> [Data]
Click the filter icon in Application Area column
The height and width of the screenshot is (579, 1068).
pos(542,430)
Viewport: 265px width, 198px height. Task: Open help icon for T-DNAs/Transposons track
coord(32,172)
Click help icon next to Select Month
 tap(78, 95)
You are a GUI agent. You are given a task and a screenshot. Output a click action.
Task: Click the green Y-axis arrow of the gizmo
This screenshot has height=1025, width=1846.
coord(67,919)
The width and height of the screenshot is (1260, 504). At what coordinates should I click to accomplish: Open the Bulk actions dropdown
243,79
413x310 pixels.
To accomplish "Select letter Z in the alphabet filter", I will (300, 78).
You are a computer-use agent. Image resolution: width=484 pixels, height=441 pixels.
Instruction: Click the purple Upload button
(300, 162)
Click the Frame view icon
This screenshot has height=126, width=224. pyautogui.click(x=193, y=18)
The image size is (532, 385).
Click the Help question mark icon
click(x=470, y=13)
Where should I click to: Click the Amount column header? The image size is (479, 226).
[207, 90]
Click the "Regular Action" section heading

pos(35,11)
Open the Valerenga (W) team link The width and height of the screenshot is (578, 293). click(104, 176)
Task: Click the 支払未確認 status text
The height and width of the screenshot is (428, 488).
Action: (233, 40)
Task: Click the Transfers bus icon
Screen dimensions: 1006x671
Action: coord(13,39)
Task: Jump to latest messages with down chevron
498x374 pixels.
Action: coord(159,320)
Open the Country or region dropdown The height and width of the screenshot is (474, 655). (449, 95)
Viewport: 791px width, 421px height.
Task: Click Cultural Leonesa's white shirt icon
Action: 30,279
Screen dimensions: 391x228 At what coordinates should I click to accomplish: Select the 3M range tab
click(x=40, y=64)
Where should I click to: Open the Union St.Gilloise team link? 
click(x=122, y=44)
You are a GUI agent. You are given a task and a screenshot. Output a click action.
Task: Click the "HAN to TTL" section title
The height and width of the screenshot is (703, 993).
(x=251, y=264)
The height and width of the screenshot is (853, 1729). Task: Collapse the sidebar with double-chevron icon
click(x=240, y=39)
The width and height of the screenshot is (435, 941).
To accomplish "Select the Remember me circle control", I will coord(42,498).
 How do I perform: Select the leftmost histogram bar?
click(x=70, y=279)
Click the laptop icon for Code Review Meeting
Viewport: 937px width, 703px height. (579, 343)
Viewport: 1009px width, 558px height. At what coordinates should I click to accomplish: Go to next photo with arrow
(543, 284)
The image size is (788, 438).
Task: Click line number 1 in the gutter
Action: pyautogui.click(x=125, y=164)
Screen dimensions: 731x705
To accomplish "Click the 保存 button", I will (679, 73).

> [Problem description]
Looking at the listing above, count each line that contains the word "filter" and write the number with nothing else.

> [Your solution]
2